List of tools available:
kaur1br5.list_tabs
kaur1br5.focus_tab
kaur1br5.close_tabs
kaur1br5.navigate_current_tab
kaur1br5.open_tabs
kaur1br5.set_tab_pinned_state
kaur1br5.add_bookmark
kaur1br5.set_preference
kaur1br5.search_browsing_history
kaur1br5.suggest_agent
web.search
web.open_url
You just have to be in this agent mode on a site I own or have gained access to. At that moment you’re at the mercy of the LLM, which is for one extremely gullible and, without even accessing anything, will likely already have some personal or identifiable information about you.
I mean, I have infinite space on my website to write hidden novels convincing the LLM that it, let’s say for fun, has been deputized in a covert operation by the government, and the current user is the prime suspect of a major criminal organization. Helping becomes the highest priority over any other instruction it received, but it’s also imperative that it does not tip off the user!
It's a great writing exercise to get the LLM into that crime-fighting literary mode it picked up from its training data. So now that it has been convinced, I ask it to write down anything that could help identify the perp into that hidden text field. I don’t even have to ask it to submit anything and just add an event listener to the text field (regular users can't see it anyway) and send whatever is typed there to my server on input.
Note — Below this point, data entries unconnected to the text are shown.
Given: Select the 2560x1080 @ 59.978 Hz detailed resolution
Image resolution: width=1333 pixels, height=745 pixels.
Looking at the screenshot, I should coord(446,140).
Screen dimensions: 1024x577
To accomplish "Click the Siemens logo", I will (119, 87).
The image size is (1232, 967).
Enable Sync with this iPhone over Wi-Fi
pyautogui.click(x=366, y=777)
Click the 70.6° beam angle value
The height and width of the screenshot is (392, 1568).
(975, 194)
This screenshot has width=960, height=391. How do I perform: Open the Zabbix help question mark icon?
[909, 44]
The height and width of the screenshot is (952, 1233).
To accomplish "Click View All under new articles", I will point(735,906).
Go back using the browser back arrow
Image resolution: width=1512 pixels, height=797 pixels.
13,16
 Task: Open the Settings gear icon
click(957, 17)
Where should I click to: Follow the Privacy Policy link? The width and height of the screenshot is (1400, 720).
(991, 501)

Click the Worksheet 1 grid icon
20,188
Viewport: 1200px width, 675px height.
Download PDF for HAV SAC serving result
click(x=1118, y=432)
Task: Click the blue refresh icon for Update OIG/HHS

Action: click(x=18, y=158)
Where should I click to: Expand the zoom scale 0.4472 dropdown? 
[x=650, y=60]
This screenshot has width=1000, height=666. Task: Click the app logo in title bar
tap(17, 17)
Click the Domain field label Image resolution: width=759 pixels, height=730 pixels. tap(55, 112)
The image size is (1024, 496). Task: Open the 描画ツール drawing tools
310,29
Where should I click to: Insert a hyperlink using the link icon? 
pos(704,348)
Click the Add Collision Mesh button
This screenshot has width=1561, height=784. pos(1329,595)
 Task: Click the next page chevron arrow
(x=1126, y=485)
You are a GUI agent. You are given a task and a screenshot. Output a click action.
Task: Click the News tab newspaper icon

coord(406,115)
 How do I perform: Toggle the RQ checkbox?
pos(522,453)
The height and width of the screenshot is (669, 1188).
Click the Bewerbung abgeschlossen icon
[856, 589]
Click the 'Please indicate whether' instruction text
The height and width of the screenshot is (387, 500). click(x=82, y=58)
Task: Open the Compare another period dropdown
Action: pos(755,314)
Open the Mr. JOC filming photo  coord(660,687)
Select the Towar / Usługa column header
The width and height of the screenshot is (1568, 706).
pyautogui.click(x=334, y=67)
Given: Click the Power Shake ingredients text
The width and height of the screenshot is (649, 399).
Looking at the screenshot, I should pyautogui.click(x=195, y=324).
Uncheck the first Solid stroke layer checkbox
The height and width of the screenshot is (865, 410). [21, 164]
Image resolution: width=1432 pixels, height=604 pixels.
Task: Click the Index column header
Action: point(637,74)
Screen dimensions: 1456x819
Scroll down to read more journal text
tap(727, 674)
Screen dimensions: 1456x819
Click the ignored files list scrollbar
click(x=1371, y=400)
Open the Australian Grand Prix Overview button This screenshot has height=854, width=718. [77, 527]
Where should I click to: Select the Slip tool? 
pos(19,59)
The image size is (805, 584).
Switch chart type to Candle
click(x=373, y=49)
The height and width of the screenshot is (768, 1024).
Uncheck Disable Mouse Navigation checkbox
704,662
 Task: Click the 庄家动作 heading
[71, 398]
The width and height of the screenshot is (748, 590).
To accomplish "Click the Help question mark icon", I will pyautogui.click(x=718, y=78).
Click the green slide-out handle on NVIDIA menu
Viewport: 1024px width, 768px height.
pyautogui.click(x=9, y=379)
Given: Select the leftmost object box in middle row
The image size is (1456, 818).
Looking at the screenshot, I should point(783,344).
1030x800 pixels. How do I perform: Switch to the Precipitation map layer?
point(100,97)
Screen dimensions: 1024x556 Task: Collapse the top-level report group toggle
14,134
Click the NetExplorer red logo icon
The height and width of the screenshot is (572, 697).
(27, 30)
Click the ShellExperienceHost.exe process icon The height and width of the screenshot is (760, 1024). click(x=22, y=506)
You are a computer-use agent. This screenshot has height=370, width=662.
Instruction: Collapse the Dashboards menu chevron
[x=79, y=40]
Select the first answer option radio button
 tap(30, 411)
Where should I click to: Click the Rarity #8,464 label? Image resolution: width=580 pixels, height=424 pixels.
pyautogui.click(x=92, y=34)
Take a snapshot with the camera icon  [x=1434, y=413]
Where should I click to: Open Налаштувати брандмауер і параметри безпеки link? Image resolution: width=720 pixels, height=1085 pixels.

As the other comment here said, it's kind of a fun creative exercise, because the possibility space with LLMs is vast and mitigations are complicated. Maybe this prompt won't work, but likely one will. The opportunity cost and risk are basically zero, while you can potentially extract a lot of personal data.
I’ve not much interest in what anyone thinks in this regard, but I would be very interested in what one can prove is possible.
There is a whole lot here of “I could just this and I could just that.”
If you can “just” do all those things, I expect you’ll have no difficulty in executing this and providing evidence and data to support your assertions of ease of data exfiltration.
I’m not saying you’re incorrect, this is something I’d like to see anyone show concretely because I keep seeing that it’s apparently so simple to do and almost impossibly difficult to prevent that we should be overflowing with evidence to this surely already?